Anyway, I suppose we can all take solace from the fact that the rain turned those immaculately assembled outfits into pieces more commonly seen in certain bowls after a night on the turps.

Okay, rant over.

Back to business: Milestone’s in music are few and far between, so when they occur it is time for acknowledgment, discussion, and sometimes celebration. One such milestone occurred at last year’s Grammy Awards ceremony in Los Angeles, California. Here, for the first time in 43 years, a Jazz album was honoured with the award of ‘Album Of The Year’. Competing against, among others, the Foo Fighters’ (horrendous) album Echoes, Silence, Patience & Grace, Kanye West’s critically acclaimed Graduation and Amy Winehouse’s Back To Black, jazz legend Herbie Hancock’s album River: The Joni Letters was triumphant in victory.

Hancock’s surprise at the honour and milestone was evident in his acceptance speech, “I’d like to thank the Academy for courageously breaking the mould this time, and in doing so, honour the giants upon whose shoulders I stand.”

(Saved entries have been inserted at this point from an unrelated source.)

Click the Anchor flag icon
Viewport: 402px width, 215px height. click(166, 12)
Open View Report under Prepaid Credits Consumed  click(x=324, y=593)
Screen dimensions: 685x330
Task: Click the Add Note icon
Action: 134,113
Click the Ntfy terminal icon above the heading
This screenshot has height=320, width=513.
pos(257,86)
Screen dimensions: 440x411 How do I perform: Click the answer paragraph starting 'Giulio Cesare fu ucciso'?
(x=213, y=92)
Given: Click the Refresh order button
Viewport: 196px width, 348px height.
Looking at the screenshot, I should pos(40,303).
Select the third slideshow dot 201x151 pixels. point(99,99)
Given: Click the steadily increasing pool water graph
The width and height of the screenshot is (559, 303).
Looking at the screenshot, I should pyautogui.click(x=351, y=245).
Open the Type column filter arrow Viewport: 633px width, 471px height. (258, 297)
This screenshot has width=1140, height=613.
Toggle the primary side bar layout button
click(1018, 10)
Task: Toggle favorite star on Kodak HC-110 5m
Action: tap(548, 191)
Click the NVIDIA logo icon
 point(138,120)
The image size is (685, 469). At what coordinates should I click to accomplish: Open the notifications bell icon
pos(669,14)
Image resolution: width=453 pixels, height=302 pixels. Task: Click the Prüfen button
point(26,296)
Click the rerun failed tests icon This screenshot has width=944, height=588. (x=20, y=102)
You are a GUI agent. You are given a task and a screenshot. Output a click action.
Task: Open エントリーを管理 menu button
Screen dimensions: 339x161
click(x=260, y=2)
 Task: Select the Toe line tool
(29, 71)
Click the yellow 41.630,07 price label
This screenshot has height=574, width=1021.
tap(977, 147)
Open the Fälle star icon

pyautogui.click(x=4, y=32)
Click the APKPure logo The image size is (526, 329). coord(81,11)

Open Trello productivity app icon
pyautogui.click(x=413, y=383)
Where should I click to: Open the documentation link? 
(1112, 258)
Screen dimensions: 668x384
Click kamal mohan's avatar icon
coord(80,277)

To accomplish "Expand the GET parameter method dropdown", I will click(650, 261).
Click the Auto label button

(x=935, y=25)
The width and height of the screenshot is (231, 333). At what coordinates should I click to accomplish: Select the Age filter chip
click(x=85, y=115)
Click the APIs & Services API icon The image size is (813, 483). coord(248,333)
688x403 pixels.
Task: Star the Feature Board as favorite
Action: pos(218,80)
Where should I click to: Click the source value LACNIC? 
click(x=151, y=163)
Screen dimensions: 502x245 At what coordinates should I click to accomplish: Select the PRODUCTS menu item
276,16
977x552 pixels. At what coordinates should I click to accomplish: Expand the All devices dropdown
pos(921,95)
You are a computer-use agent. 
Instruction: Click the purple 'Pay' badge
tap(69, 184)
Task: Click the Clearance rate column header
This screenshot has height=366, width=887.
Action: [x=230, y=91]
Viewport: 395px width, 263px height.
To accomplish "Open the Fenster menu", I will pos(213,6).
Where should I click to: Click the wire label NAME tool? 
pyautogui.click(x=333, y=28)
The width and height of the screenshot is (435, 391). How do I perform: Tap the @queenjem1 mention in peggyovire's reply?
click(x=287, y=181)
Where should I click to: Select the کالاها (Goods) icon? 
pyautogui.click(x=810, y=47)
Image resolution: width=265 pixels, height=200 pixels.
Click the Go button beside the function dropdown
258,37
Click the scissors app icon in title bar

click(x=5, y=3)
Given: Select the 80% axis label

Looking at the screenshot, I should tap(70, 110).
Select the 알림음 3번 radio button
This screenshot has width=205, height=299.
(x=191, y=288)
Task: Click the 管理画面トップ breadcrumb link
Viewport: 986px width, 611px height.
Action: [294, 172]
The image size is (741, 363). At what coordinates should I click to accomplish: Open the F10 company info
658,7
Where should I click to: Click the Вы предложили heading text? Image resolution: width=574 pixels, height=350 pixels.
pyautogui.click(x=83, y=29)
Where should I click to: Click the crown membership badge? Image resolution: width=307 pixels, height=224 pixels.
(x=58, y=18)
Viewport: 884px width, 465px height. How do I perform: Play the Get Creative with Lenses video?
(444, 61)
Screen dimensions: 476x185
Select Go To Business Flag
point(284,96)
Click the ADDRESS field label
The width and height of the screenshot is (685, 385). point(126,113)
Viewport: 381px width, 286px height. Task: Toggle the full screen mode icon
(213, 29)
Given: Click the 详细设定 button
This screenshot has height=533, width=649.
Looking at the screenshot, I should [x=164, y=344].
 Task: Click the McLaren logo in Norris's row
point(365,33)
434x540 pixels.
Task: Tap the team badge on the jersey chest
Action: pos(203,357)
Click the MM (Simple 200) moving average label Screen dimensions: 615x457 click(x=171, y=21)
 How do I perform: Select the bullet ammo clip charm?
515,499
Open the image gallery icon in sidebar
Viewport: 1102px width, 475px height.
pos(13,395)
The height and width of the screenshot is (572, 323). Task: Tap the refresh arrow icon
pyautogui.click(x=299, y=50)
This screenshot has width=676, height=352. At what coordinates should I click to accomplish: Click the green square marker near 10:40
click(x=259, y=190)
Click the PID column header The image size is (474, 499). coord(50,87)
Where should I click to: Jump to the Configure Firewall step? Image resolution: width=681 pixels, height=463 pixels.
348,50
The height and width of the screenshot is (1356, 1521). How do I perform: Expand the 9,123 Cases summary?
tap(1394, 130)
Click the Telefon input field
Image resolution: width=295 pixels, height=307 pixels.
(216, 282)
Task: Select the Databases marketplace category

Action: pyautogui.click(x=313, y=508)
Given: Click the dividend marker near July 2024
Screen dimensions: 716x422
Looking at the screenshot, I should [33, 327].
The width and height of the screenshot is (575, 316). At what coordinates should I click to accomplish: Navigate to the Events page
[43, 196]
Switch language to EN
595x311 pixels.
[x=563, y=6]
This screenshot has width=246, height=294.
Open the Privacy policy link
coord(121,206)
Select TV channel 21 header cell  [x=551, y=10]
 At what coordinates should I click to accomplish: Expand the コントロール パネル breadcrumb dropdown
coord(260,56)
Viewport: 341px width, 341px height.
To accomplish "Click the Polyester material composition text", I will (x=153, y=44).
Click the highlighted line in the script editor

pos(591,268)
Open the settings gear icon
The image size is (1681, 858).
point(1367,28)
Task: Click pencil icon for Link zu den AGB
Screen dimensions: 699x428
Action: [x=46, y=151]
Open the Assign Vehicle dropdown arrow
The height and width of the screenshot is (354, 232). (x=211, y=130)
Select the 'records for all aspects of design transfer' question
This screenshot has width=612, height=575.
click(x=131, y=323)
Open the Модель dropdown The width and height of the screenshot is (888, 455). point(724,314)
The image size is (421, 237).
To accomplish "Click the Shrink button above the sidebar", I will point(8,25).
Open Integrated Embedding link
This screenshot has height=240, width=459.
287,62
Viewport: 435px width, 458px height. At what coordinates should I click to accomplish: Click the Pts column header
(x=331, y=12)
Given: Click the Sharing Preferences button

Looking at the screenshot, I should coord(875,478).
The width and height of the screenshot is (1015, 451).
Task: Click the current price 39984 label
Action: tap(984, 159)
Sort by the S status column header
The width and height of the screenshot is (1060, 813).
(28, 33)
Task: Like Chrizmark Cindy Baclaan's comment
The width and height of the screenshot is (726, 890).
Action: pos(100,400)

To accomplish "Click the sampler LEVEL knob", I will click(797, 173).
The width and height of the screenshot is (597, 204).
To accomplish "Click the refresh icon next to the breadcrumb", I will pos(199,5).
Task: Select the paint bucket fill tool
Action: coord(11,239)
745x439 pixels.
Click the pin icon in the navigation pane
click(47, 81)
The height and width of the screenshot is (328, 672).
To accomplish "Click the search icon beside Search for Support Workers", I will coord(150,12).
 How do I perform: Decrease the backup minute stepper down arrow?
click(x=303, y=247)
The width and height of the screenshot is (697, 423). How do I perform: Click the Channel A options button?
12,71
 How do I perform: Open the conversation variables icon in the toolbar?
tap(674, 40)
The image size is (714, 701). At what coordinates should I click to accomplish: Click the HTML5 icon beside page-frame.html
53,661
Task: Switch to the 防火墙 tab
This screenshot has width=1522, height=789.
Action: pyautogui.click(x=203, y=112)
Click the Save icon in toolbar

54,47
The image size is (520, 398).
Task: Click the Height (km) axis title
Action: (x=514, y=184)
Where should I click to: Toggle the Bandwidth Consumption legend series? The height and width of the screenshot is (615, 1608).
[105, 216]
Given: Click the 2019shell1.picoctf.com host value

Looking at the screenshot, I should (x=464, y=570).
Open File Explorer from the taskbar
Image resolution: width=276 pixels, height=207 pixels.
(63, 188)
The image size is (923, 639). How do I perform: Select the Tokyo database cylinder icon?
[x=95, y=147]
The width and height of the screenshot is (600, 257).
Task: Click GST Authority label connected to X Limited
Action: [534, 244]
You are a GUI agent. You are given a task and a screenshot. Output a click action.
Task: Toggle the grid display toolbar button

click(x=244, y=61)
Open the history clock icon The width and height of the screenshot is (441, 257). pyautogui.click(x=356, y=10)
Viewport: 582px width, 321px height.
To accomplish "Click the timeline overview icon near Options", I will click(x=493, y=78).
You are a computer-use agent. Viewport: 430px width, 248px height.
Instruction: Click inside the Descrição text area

Seeing as how it can be considered a fair milestone that somebody like myself could whip up 10 columns on jazz, I feel this is as good a time as ever to write a short blurb on River: The Joni Letters. Released on September 25th, 2007, River: The Joni Letters is a homage to musician Joni Mitchell and features Hancock collaborating with many of music’s finest talents on eight songs composed by Mitchell, one by Duke Ellington and one Wayne Shorter. Joined by the legendary aforementioned Shorter on saxophone, as well as Dave Holland on bass, Lionel Loueke on guitar, and Vinnie Colaiuta on drums, Hancock succeeds in making an album in which every song triumphs over the former, as he and his musical compatriots take you on a journey of musical wonder.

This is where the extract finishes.